Good find.  Where did this quote come from?  I've got a bunch of friends who are drooling over Obama.  I'd like to bounce this off of them to see what they say.


----------



## CuongNhuka (Jul 18, 2008)

Empty Hands said:


> I thought that too, but apparently it does not apply to NG units under command of the states, only under federal command. Perhaps individual states have their own Posse Comitatus acts, but I am not aware of any.


 
If such a law were to exist at the State Level, then that State probably doesn't have a National Guard Unit in the first place. The NG is not meant to be an offensive "we go out and fight wars" kind of thing. This is actually what the Guard is meant to do. They are supposed to be a buffer for the police, and aid The State in times of disaster, civil unrest, and invasion.

So, really, this is just the Guard doing there job.


----------



## 5-0 Kenpo (Jul 18, 2008)

CuongNhuka said:


> If such a law were to exist at the State Level, then that State probably doesn't have a National Guard Unit in the first place. The NG is not meant to be an offensive "we go out and fight wars" kind of thing. This is actually what the Guard is meant to do. They are supposed to be a buffer for the police, and aid The State in times of disaster, civil unrest, and invasion.
> 
> So, really, this is just the Guard doing there job.


 
Please define *buffer for the police*.  I really dont understand what you mean by this.
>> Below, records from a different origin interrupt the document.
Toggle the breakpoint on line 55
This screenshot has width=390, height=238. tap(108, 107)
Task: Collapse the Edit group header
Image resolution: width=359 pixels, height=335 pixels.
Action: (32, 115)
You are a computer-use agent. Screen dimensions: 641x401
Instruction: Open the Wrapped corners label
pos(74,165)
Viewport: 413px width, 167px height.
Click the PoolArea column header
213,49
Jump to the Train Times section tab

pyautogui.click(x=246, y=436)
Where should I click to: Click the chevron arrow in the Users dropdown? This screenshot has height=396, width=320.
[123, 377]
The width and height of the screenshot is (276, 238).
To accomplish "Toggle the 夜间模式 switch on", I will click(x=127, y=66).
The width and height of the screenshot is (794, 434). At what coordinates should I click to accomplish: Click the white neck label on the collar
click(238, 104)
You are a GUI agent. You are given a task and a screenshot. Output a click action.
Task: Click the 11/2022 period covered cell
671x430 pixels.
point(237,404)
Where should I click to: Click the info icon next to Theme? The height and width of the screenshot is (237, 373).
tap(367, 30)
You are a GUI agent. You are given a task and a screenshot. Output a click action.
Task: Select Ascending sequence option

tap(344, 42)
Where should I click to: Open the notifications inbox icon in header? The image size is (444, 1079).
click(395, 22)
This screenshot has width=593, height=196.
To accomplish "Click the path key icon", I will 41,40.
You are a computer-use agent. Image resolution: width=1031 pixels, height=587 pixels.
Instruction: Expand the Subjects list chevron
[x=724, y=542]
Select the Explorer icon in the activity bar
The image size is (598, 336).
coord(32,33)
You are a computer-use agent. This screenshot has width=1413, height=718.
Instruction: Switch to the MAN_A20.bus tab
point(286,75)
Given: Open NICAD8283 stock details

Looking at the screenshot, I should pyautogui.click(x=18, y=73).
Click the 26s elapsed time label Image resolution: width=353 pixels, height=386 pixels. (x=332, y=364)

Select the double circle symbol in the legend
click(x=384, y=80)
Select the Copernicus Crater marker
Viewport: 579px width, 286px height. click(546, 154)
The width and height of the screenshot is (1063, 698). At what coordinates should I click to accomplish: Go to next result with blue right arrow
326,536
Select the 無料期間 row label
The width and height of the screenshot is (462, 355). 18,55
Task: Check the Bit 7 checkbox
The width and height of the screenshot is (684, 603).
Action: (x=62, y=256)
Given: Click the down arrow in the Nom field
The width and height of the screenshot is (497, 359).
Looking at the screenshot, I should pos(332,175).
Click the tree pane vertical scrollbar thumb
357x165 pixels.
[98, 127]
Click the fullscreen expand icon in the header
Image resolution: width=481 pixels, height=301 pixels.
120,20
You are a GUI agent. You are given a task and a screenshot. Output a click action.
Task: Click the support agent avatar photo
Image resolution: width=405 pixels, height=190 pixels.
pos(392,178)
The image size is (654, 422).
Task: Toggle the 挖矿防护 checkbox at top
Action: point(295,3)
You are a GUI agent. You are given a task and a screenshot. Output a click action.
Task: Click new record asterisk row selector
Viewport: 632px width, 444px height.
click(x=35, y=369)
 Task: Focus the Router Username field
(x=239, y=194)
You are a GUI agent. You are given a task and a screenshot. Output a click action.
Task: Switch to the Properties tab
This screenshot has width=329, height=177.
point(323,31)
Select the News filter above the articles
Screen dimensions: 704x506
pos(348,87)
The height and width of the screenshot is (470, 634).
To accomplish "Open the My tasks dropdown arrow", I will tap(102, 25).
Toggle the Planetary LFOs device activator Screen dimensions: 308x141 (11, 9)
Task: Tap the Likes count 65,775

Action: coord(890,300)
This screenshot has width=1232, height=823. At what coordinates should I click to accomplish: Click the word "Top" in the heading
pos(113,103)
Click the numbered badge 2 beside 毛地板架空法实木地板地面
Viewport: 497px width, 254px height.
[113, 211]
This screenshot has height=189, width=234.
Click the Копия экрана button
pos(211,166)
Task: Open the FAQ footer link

So, is the governor declaring Chicago in a state of emergency due to crime.  That is traditionally when the National Guard is called into active duty.  And if so, how did it come to be this way in the first place. 

 I have yet to see armed military soldiers conduct law enforcement operations in any city of this country, and hope that I never do.  All I can say is that if they do, stand by.


----------



## Tomu (Jul 19, 2008)

Martial law can never be a good thing.  
As for the rantings about Red vs. Blue I happen to live in Illinois and can tell you that our last Gov who was republican was just as crooked as our current Dem.  Politicians are politicians.

My advice is to buy guns and ammo.
We're gonna need them sooner than we think.:shooter:


----------



## CuongNhuka (Jul 19, 2008)

5-0 Kenpo said:


> Please define *buffer for the police*. I really dont understand what you mean by this.


 
Riots first and foremost. But, really, it could mean basicly anything you wanted.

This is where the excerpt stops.